Extracted records Block Start

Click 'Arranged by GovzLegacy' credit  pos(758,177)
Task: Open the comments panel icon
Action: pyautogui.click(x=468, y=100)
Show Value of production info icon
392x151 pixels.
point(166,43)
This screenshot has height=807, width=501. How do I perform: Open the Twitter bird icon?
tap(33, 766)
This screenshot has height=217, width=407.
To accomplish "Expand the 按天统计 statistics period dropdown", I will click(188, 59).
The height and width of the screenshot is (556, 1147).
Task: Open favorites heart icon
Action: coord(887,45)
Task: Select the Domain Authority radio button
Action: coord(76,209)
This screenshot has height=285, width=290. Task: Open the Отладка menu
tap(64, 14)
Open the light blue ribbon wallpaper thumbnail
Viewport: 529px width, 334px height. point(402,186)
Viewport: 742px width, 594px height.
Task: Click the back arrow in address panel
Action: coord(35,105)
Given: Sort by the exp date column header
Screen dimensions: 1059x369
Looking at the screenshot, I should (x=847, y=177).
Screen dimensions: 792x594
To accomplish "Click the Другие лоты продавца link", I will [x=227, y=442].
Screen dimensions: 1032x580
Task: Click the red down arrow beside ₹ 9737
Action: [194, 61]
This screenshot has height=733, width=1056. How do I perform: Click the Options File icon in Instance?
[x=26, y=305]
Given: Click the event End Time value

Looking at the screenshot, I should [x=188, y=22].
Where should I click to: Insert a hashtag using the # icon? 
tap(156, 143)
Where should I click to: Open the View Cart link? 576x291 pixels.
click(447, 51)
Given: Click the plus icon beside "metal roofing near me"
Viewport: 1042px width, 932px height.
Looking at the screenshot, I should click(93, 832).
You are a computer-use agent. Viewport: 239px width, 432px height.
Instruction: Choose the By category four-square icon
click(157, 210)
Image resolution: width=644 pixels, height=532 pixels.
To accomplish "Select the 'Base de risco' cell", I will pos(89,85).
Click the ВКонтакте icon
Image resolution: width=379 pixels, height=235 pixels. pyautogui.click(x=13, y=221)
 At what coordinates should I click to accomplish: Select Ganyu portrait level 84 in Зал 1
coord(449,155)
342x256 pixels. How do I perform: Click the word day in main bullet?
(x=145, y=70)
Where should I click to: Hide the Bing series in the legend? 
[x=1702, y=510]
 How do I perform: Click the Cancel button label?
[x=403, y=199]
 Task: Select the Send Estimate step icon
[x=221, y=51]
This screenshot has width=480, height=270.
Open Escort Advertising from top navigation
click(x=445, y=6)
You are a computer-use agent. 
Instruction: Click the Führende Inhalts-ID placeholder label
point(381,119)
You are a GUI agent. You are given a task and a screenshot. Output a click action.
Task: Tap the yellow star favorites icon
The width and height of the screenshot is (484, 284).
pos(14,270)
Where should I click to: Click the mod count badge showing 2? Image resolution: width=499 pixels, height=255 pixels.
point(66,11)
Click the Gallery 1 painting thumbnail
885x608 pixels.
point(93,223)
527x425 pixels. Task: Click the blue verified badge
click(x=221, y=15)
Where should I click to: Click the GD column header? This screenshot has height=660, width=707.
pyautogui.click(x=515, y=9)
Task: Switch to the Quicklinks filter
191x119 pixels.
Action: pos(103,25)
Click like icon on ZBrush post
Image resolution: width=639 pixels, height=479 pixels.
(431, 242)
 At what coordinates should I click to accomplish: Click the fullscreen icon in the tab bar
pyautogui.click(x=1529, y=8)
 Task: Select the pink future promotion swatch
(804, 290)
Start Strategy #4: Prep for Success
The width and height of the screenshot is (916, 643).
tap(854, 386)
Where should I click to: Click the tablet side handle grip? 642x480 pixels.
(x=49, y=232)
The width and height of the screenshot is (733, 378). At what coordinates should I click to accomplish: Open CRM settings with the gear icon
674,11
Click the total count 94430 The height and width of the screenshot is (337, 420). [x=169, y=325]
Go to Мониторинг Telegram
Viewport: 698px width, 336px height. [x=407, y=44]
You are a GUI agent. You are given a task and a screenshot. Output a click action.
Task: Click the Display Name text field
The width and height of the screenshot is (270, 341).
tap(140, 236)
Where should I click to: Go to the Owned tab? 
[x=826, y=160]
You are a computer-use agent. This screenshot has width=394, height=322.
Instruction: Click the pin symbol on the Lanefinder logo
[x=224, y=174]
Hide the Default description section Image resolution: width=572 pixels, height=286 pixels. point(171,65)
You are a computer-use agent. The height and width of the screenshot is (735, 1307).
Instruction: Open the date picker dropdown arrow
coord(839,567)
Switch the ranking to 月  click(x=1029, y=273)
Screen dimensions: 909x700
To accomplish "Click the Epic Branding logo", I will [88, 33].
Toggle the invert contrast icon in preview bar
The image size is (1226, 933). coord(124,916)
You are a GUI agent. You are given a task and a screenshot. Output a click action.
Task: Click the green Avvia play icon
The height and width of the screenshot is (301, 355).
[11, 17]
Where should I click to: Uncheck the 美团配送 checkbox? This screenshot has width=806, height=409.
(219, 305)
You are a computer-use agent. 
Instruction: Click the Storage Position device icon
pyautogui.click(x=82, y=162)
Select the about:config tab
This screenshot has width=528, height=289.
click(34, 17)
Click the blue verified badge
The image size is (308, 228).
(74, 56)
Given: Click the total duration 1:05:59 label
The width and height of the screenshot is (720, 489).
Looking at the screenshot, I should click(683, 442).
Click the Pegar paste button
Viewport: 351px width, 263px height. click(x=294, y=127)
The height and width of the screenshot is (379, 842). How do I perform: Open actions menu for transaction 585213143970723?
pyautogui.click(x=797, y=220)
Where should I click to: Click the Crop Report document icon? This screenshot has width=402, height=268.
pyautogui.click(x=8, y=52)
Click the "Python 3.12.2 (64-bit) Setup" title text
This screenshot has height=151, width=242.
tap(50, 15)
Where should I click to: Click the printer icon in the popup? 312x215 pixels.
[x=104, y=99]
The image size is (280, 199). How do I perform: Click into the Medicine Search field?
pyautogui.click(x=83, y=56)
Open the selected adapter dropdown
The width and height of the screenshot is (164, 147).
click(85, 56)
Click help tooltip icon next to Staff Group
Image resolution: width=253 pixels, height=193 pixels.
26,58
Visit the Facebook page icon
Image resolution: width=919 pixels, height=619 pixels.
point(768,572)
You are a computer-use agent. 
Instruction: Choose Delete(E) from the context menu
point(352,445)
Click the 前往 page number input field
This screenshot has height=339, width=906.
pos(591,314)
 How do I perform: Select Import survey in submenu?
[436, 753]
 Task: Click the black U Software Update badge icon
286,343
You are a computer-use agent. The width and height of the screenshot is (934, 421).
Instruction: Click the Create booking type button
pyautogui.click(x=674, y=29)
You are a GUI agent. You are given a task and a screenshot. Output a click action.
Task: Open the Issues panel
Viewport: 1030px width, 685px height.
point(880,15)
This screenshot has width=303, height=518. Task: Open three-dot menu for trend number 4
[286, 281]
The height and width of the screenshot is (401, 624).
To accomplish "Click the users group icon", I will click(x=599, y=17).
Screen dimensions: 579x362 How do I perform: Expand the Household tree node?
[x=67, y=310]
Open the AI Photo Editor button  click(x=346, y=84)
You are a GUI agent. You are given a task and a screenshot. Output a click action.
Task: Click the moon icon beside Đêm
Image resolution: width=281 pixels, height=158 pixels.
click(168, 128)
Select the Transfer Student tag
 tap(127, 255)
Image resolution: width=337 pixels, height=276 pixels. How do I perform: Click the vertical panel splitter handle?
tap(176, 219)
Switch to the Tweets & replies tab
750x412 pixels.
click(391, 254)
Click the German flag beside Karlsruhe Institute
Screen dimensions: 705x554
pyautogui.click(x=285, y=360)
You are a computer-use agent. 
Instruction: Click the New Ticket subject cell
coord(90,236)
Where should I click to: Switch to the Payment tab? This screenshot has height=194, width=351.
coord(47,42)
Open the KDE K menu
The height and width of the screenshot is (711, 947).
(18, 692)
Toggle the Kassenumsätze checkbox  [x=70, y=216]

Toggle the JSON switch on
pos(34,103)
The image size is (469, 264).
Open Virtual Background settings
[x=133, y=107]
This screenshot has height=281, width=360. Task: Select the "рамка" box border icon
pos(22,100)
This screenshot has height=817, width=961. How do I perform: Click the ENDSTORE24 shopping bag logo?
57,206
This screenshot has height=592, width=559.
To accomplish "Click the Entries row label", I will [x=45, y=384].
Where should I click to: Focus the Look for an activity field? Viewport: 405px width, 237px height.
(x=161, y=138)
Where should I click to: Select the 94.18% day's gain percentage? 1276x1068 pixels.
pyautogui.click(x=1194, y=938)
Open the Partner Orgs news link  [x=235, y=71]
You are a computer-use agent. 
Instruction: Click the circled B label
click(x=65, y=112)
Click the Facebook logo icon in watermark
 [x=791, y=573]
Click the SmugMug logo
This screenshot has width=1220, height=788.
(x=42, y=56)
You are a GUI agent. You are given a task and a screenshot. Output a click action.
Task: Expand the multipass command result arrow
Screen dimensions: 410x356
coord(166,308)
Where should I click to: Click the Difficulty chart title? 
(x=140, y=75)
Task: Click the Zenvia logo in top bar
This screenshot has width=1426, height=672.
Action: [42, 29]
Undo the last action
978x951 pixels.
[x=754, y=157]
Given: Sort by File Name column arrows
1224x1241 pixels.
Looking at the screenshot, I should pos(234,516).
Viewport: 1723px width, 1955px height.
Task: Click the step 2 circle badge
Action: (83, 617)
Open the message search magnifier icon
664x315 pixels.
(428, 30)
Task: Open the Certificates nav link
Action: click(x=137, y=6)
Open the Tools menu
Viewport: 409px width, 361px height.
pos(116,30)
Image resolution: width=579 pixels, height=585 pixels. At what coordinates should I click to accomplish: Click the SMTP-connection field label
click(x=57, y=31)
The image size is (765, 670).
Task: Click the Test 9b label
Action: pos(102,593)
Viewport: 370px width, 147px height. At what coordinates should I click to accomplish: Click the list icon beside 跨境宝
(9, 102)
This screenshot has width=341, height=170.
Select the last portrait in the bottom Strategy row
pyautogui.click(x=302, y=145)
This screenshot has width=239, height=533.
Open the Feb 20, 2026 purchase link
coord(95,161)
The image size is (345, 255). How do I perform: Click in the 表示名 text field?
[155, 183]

Extracted records Block End

**About this exercise:** Nothing should appear in the answer except the lines from the one with "The image size is (345, 255)." through the final line of the records, written exactly.

**Task output:**
The image size is (345, 255). How do I perform: Click in the 表示名 text field?
[155, 183]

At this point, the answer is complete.